> [WHAT YOU NEED TO DO]:
Go through the material below and state how many lines include "Follow", giving the number only.

> [DATA]:
_ _ _

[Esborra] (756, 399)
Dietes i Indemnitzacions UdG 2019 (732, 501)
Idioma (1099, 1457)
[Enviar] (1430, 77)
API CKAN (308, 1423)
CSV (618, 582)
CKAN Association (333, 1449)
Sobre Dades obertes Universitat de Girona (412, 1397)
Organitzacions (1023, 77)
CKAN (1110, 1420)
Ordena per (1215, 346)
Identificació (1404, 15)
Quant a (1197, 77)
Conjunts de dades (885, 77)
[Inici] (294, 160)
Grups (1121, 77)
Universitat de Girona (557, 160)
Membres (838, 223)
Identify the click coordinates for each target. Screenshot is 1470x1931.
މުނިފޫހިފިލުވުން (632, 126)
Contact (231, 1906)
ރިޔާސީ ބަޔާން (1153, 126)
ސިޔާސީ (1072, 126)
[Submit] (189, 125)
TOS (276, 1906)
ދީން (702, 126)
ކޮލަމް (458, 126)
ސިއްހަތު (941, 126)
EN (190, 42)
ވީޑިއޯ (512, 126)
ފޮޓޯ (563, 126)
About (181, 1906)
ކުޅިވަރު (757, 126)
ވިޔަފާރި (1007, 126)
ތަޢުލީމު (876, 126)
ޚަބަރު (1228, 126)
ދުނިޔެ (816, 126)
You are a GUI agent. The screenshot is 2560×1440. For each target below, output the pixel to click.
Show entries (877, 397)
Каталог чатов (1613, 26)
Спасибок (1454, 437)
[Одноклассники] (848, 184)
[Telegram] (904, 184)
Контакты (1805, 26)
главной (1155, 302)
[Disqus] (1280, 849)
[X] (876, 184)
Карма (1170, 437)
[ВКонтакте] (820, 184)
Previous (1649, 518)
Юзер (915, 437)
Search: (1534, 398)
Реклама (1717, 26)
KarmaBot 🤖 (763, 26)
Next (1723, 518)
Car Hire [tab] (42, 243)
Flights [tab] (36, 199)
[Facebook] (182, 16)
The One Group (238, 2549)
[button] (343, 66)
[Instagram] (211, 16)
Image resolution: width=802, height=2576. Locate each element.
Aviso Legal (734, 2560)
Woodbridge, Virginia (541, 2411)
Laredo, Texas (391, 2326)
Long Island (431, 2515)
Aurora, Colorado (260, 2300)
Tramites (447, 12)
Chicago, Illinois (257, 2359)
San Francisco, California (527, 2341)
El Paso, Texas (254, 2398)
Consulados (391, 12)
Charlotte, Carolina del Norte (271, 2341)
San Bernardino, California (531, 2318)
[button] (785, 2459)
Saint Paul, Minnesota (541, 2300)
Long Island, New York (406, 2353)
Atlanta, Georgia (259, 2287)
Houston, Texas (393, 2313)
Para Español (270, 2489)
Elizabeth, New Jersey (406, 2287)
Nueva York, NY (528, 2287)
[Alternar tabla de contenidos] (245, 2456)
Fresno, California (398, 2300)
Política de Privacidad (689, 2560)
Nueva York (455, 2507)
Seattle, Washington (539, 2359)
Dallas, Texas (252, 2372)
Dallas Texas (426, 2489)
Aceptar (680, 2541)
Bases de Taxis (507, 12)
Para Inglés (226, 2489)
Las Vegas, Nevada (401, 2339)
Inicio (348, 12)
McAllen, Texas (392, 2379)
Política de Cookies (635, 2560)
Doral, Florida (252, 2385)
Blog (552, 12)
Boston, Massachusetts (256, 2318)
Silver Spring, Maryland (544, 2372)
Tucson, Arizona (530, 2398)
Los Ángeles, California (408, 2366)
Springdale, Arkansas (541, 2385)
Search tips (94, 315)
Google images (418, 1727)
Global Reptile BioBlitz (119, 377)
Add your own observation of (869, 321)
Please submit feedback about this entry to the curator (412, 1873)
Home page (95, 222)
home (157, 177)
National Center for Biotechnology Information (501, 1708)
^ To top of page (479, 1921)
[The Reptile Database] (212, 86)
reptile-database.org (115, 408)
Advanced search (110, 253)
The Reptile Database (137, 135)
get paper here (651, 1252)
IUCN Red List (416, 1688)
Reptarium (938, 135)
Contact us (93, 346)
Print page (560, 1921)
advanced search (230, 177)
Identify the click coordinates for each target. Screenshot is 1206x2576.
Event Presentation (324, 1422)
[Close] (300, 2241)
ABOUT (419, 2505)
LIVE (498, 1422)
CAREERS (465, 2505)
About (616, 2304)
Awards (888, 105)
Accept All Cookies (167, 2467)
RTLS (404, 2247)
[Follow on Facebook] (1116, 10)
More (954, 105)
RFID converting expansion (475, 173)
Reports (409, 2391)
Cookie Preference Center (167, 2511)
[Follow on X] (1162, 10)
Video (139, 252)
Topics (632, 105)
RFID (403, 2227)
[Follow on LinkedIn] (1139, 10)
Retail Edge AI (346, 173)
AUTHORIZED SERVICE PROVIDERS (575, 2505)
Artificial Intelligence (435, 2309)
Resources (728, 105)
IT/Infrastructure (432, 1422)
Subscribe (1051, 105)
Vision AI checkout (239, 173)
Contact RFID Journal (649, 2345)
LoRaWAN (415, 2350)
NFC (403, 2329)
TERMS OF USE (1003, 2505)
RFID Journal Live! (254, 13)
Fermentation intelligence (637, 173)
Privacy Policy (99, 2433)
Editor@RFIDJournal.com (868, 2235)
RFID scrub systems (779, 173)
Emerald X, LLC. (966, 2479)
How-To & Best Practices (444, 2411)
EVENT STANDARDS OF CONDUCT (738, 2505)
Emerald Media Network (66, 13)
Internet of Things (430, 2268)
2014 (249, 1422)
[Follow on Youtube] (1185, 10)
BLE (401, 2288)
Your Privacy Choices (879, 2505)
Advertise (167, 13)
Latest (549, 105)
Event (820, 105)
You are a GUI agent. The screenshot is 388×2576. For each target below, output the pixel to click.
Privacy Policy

_ _ _

> [TASK SOLUTION]:
4